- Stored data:
[Start of Attachment]
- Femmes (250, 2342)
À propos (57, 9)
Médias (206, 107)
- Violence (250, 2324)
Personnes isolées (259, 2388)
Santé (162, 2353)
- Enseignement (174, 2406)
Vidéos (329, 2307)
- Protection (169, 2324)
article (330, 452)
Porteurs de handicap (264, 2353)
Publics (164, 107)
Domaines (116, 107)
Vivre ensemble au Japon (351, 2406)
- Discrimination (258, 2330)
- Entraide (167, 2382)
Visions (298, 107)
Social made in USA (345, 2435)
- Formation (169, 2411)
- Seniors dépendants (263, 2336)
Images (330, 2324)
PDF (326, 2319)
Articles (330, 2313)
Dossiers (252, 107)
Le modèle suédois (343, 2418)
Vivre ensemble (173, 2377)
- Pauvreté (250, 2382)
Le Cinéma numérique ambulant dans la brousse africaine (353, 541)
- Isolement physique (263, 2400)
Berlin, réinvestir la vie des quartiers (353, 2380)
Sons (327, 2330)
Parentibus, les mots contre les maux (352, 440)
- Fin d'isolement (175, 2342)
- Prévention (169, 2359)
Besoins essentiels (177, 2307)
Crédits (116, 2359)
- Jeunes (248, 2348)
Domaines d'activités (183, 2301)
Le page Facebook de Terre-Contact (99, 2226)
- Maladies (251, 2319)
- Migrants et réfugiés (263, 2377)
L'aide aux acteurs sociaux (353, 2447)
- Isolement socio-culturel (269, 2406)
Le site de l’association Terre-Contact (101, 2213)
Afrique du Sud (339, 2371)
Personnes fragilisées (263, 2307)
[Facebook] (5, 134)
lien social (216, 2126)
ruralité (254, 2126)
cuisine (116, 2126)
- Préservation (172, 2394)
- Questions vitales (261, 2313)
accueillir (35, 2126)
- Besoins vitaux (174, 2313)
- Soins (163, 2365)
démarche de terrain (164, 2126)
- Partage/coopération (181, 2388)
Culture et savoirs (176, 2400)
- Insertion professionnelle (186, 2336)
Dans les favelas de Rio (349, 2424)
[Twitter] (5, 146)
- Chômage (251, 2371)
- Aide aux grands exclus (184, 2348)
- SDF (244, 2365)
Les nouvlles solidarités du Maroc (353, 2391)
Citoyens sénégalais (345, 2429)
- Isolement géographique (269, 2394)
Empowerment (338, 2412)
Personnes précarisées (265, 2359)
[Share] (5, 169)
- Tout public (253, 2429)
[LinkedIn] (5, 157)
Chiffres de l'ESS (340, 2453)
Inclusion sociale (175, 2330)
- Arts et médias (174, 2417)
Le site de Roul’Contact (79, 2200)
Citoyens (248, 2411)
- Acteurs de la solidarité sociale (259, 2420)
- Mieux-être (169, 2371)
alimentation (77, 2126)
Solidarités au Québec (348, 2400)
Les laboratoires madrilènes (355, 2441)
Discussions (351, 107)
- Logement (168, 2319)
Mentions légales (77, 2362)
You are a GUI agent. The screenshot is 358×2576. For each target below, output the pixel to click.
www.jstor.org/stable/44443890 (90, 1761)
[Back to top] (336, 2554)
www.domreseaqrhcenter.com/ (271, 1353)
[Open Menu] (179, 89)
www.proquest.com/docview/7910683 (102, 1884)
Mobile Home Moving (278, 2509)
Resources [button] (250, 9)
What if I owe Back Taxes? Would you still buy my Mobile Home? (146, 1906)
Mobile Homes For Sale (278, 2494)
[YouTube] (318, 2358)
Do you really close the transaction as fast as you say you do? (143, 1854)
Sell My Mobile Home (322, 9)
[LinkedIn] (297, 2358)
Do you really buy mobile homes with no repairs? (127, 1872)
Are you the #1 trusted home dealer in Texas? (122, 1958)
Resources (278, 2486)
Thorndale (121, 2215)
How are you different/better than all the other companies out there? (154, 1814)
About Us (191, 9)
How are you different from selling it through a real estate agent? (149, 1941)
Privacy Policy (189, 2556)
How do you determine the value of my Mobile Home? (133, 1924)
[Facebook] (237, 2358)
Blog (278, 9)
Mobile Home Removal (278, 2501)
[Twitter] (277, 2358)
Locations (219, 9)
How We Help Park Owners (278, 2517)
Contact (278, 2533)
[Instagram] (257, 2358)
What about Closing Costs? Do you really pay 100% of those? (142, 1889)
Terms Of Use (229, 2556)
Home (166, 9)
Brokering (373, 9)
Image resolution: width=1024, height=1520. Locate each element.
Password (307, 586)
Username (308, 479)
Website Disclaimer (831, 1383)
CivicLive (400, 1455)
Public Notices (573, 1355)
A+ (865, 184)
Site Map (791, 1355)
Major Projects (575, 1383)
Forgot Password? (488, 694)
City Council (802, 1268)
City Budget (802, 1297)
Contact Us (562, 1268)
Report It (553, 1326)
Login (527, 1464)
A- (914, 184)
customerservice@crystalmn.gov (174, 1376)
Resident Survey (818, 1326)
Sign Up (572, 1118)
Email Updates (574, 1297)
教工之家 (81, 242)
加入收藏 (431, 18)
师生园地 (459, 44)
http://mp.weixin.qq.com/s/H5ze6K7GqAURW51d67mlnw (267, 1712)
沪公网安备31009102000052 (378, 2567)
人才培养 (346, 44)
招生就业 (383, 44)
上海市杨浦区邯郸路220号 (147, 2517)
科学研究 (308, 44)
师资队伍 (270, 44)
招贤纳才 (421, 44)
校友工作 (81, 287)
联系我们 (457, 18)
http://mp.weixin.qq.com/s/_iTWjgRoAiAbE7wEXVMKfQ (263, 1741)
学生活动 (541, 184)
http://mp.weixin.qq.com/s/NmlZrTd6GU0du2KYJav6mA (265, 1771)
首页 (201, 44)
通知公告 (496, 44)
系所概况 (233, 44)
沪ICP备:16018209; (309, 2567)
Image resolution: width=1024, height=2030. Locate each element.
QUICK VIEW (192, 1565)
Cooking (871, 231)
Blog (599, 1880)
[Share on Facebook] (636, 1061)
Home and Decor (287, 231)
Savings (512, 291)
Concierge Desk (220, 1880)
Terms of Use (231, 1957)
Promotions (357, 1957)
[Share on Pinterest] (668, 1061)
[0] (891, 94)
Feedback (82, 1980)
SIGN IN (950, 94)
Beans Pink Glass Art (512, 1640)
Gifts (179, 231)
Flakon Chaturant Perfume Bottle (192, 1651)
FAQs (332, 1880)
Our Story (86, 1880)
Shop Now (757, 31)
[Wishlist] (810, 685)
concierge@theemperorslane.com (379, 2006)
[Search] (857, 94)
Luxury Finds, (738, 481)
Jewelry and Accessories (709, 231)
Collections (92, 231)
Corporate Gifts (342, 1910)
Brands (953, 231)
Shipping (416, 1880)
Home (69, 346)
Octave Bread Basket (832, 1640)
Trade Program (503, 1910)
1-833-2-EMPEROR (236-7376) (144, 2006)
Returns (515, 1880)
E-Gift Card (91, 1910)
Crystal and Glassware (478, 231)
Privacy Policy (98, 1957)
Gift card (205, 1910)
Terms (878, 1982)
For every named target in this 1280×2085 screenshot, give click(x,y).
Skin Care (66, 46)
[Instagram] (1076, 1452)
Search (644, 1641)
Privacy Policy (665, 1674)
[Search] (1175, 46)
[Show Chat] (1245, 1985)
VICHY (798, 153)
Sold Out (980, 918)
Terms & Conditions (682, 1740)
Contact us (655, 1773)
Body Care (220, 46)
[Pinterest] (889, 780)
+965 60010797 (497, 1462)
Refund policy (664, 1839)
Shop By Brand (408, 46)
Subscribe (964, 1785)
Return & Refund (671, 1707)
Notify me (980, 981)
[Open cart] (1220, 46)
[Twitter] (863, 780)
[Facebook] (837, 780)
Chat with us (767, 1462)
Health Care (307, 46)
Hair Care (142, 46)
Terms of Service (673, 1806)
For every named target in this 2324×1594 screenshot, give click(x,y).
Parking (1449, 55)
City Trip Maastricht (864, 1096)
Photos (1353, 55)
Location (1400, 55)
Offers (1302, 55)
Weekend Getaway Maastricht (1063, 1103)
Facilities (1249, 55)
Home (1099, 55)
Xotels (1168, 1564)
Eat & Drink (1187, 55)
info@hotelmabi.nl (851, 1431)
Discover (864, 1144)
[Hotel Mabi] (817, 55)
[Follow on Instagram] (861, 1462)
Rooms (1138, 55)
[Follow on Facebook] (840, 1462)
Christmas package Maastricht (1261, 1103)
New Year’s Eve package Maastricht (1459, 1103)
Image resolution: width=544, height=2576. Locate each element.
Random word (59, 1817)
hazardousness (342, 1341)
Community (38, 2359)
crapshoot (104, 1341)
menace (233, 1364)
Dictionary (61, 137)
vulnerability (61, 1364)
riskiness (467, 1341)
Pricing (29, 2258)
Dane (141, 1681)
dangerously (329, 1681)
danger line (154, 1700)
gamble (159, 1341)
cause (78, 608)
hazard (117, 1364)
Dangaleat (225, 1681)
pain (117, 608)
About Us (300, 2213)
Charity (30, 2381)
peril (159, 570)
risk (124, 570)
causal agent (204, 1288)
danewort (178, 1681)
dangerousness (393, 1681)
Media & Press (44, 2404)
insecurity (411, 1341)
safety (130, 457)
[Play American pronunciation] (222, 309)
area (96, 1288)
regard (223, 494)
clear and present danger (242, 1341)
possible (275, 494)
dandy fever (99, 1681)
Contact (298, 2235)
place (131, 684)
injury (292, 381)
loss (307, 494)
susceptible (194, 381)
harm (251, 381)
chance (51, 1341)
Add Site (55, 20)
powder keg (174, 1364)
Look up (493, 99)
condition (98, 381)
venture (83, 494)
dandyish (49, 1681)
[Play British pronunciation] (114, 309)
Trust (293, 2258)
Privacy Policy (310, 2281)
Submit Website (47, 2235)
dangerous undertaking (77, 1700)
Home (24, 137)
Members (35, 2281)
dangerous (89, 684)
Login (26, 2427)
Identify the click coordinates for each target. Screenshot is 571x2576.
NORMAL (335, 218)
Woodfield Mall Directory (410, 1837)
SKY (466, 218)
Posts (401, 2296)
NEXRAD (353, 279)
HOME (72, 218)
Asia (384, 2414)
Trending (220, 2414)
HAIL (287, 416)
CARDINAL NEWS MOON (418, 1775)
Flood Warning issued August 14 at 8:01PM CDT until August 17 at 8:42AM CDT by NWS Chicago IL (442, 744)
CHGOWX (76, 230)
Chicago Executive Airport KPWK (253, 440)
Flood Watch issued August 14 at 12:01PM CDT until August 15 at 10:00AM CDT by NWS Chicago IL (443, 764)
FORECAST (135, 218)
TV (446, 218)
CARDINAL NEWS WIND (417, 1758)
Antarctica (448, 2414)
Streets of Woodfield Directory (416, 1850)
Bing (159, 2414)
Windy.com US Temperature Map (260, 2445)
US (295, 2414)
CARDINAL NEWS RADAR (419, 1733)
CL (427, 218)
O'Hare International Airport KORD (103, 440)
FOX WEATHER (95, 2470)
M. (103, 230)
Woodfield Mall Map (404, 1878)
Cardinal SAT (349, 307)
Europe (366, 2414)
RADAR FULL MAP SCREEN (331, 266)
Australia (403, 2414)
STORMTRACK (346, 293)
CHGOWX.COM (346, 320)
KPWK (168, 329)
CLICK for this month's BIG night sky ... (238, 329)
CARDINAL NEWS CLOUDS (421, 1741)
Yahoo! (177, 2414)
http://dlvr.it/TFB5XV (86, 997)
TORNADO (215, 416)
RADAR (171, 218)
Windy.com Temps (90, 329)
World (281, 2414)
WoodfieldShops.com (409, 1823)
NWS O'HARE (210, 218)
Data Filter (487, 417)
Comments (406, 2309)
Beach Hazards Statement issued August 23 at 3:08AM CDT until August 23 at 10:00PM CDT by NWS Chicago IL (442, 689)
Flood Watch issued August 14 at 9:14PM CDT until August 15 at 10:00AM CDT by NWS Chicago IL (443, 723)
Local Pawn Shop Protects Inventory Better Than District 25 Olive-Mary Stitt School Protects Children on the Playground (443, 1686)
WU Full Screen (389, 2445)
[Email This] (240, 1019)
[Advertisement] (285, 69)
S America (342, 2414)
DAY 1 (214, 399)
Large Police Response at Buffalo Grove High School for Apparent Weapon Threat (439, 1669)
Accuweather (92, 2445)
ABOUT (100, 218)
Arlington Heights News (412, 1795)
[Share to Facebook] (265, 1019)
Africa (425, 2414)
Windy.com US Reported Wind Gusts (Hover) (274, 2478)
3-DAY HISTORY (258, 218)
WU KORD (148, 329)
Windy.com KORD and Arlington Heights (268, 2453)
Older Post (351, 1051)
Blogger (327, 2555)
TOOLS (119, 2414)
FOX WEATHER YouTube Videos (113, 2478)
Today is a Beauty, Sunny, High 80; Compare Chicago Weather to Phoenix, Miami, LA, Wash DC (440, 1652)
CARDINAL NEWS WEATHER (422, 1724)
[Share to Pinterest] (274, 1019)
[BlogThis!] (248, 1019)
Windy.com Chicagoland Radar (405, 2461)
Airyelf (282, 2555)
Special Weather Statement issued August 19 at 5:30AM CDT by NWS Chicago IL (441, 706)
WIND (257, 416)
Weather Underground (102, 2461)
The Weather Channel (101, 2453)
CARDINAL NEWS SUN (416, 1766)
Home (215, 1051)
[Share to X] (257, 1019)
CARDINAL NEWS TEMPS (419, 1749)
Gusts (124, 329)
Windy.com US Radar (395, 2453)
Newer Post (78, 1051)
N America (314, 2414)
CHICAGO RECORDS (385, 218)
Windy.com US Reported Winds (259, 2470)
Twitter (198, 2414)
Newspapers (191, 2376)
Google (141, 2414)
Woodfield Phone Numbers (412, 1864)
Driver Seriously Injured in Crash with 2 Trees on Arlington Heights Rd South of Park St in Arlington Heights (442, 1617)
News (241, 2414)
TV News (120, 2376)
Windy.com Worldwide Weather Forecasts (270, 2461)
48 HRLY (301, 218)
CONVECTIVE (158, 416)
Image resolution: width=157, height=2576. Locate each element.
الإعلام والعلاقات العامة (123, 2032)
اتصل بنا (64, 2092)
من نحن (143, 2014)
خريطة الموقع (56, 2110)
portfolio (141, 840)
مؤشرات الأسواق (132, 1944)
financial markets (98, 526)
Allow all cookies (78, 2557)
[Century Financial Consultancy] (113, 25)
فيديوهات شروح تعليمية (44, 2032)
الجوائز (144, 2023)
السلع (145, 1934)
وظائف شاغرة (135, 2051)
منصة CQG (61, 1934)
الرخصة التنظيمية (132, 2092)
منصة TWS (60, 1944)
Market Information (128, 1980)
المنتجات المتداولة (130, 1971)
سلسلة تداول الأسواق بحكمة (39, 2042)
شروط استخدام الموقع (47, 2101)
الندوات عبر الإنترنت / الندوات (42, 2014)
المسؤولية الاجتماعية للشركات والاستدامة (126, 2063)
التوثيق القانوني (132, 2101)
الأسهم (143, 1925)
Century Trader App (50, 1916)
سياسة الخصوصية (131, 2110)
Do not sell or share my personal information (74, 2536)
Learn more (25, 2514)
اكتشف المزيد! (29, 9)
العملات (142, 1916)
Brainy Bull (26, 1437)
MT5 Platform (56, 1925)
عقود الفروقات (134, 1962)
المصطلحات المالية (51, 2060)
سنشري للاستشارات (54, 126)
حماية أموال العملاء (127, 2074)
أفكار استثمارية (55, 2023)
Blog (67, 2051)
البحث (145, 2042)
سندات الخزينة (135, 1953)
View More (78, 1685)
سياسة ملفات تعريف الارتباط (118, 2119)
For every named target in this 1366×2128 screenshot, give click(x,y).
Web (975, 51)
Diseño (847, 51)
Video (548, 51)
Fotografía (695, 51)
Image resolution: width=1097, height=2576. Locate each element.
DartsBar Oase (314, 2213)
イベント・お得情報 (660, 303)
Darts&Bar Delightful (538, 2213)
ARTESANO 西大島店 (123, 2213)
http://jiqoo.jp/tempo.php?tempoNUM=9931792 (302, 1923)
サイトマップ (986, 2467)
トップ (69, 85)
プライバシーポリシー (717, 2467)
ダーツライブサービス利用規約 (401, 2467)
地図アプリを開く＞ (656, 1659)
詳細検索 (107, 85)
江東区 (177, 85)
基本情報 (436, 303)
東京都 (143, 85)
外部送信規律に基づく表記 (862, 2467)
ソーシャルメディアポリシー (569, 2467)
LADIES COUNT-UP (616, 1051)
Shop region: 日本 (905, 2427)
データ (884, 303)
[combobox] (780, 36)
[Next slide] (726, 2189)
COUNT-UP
[End of Attachment]
Above are the records; copy exactly the lines from the line with "FOX WEATHER YouTube Videos (113, 2478)" through the line with "CARDINAL NEWS TEMPS (419, 1749)", both included.

- RESPONSE TO THIS TASK:
FOX WEATHER YouTube Videos (113, 2478)
Today is a Beauty, Sunny, High 80; Compare Chicago Weather to Phoenix, Miami, LA, Wash DC (440, 1652)
CARDINAL NEWS WEATHER (422, 1724)
[Share to Pinterest] (274, 1019)
[BlogThis!] (248, 1019)
Windy.com Chicagoland Radar (405, 2461)
Airyelf (282, 2555)
Special Weather Statement issued August 19 at 5:30AM CDT by NWS Chicago IL (441, 706)
WIND (257, 416)
Weather Underground (102, 2461)
The Weather Channel (101, 2453)
CARDINAL NEWS SUN (416, 1766)
Home (215, 1051)
[Share to X] (257, 1019)
CARDINAL NEWS TEMPS (419, 1749)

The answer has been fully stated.